Omnichannel shopping is at the core of the store of the future. It offers shoppers a holistic, consistent experience no matter how or where they shop. The retail space is developing into one where the customer gets to pick their own adventure and that journey must feel seamless.

 

As channels for customer interactions proliferate, it’s more important than ever to provide a unified experience. Soon, customers will be able to shop from within YouTube, Snapchat, and streaming channels. Their experience extends through social media, E-mail communications, social media, and live chat support – so consistency is key.

 

In-person and digital experiences are also beginning to blend with the rise of “phygital” (physical plus digital), which takes omnichannel to the next level. With phygital, physical experiences are enhanced with data – and digital experiences are enhanced with human connection. Phygital often uses geolocation or beacon technology to make this happen. For example, a shopper who abandons her cart online and drives to the store instead, could be sent a text message with the aisle number and exact location of her items.
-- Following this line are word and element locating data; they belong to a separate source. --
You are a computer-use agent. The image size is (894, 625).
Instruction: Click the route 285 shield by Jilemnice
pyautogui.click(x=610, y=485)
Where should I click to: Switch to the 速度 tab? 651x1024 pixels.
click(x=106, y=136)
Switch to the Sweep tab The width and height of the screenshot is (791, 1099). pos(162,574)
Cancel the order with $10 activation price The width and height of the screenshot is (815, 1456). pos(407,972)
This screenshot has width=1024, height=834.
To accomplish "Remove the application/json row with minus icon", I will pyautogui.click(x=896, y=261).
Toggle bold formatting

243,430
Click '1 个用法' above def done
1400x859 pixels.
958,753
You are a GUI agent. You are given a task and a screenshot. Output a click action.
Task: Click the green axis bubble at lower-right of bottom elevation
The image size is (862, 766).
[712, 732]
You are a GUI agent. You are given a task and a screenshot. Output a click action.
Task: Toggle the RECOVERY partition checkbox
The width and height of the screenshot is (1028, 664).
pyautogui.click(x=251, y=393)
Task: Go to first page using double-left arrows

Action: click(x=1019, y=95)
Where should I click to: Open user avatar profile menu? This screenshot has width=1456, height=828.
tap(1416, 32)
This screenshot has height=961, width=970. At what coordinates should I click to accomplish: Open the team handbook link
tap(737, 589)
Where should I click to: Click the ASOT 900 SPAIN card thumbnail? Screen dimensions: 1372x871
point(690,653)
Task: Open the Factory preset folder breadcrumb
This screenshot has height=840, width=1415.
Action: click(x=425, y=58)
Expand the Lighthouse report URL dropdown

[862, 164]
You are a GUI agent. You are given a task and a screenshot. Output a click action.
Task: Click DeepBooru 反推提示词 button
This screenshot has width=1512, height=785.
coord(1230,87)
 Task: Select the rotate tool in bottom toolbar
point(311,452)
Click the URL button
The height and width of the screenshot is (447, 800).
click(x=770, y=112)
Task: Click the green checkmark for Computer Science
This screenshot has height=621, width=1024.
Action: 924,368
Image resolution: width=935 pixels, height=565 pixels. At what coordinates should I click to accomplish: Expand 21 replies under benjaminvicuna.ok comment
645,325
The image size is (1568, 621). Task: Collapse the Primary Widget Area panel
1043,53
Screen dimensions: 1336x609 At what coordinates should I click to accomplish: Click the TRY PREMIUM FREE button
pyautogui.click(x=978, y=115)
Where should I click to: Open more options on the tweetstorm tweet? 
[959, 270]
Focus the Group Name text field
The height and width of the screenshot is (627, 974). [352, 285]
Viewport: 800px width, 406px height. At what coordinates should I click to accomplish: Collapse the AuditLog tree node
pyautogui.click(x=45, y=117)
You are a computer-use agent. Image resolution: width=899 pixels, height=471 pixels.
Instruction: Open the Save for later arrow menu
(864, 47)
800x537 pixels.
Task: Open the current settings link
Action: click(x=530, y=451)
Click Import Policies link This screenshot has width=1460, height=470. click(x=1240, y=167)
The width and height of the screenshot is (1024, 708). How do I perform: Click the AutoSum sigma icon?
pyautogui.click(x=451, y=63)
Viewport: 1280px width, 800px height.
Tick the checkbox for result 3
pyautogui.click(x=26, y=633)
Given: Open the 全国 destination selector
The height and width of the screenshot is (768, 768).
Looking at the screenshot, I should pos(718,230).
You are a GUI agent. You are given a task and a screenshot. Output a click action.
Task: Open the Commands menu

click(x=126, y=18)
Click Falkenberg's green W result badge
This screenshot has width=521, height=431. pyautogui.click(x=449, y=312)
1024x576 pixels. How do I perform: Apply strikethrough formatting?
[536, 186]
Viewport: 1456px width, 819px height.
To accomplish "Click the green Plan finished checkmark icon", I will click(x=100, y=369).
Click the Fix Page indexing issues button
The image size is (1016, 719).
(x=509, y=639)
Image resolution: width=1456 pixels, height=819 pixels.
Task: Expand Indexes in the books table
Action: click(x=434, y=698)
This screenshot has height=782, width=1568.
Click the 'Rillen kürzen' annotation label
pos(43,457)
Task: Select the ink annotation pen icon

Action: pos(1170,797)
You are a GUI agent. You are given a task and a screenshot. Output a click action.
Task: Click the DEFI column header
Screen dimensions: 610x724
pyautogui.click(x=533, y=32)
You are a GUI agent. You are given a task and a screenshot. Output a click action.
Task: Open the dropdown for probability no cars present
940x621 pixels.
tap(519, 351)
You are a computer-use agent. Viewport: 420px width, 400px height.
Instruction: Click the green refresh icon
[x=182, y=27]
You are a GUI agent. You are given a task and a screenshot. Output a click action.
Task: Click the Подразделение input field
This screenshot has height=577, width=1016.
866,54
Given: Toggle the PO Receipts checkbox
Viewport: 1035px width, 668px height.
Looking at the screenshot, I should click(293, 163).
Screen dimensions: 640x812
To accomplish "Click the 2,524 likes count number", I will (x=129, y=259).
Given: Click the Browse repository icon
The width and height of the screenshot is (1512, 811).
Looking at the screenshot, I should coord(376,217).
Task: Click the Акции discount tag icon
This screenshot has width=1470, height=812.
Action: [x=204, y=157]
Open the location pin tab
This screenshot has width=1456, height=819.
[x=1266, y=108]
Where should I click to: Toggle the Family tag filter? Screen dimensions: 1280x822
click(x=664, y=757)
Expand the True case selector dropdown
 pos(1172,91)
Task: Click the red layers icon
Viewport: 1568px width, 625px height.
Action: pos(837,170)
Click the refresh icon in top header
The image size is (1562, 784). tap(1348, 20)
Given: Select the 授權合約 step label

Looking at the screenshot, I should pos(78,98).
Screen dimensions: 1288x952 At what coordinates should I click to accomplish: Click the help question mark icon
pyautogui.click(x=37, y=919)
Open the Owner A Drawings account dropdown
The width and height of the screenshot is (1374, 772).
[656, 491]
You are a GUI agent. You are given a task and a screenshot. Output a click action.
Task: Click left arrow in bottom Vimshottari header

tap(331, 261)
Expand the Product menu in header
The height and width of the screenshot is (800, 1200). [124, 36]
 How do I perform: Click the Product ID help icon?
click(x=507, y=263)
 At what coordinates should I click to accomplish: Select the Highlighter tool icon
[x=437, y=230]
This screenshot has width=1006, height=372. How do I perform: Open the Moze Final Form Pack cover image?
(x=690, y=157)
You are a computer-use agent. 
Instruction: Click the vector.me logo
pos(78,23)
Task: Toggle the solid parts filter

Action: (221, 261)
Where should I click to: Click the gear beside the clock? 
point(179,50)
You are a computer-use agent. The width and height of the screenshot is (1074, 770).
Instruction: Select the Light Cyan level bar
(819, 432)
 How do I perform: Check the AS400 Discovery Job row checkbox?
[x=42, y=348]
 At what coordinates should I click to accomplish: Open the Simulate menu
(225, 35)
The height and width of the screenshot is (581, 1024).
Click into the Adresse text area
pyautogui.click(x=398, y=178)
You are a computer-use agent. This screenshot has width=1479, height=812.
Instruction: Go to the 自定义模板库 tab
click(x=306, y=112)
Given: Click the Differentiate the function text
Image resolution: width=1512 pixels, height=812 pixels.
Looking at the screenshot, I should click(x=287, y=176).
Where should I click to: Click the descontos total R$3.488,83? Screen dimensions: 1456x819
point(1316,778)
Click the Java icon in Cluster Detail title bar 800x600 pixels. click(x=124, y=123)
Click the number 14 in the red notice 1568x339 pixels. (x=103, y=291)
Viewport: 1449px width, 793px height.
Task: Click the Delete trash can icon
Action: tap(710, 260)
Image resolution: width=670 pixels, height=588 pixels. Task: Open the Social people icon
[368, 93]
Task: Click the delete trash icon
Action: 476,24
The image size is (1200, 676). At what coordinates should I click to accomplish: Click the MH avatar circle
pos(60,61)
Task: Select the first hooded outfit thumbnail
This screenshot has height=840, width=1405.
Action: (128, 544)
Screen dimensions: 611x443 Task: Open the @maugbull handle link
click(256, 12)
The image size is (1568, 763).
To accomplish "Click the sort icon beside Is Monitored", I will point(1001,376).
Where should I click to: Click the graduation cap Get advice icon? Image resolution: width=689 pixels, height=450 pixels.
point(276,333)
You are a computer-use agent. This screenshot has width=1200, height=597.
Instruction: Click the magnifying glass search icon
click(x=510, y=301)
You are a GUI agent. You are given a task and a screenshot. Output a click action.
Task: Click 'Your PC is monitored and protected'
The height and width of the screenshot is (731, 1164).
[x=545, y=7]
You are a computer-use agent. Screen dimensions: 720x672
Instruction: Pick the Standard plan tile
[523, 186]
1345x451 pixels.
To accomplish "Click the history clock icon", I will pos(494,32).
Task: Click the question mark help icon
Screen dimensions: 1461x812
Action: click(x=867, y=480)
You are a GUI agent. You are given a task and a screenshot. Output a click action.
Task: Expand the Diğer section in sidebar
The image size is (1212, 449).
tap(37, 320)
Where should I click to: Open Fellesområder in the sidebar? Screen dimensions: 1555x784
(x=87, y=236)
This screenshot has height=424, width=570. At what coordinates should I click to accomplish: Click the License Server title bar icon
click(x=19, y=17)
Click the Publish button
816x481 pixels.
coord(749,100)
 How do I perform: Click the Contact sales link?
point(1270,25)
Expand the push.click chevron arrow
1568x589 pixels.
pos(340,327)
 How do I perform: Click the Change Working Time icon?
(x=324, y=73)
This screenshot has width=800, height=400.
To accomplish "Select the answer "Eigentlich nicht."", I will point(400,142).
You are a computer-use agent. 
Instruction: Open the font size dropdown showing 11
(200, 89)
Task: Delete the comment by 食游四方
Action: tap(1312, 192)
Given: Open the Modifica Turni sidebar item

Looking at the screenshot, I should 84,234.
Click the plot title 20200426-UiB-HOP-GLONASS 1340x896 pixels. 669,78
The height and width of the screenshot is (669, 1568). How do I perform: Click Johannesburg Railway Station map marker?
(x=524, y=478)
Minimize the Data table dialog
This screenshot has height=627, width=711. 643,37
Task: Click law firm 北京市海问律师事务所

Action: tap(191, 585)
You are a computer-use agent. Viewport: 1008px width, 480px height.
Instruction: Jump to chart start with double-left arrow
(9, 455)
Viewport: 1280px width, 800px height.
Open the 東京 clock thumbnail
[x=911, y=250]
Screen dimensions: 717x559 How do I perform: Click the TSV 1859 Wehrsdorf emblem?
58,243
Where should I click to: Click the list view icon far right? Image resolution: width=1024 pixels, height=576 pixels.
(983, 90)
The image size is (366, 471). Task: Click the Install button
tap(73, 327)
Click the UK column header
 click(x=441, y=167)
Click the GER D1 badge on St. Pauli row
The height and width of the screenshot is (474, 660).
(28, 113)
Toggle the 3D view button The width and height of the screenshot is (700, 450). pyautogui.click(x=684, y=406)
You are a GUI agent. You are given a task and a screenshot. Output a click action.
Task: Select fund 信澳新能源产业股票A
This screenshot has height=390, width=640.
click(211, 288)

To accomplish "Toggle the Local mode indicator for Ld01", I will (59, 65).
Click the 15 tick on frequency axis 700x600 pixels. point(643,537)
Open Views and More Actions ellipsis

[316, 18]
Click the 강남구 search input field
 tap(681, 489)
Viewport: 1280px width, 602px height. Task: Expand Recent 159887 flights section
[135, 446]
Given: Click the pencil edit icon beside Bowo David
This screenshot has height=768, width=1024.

The store of the future is sustainable

The pandemic also accelerated the demand for more sustainable stores. Sustainability is growing in importance to consumers, so much so that, according to McKinsey, “65% of German and UK consumers now say they will buy more high quality items that last longer.” The same study reports that 64% of Chinese consumers will consider more environmentally friendly products.

 

Retailers can focus on everything from packaging to fulfillment to delivery to reduce their impact on the environment. Here are just a few ways smart stores are building sustainability into their brands:

 

  • Offering in-store recycling options for hard-to-recycle items such as some plastics, batteries, clothing, and devices
  • Investing in sustainable store design, which could include using renewable energy, building with recycled or reclaimed materials, or even using biodegradable mannequins
  • Giving shoppers the choice of slower, more eco-friendly delivery options to offset the carbon-heavy impacts of same-day delivery

These sustainability efforts don’t need to start and end in store, however. Retailers also have the opportunity to build sustainable techniques and resources into the supply chain to improve productivity, help protect their reputations, and make their supply chains more resilient

The race for retail digital transformation

Technology has changed the way we shop forever – and in many cases, the store of the future is already here. Retailers around the world are digitally transforming to take advantage of technologies like AI, augmented reality, smart shelves and mirrors, and “just walk out” capabilities. They’re racing to deliver innovative experiential retailing, hyper-personalized omnichannel shopping, and greener products and business practices. Consumers have come to expect it all, and every retailer is under intense pressure to deliver.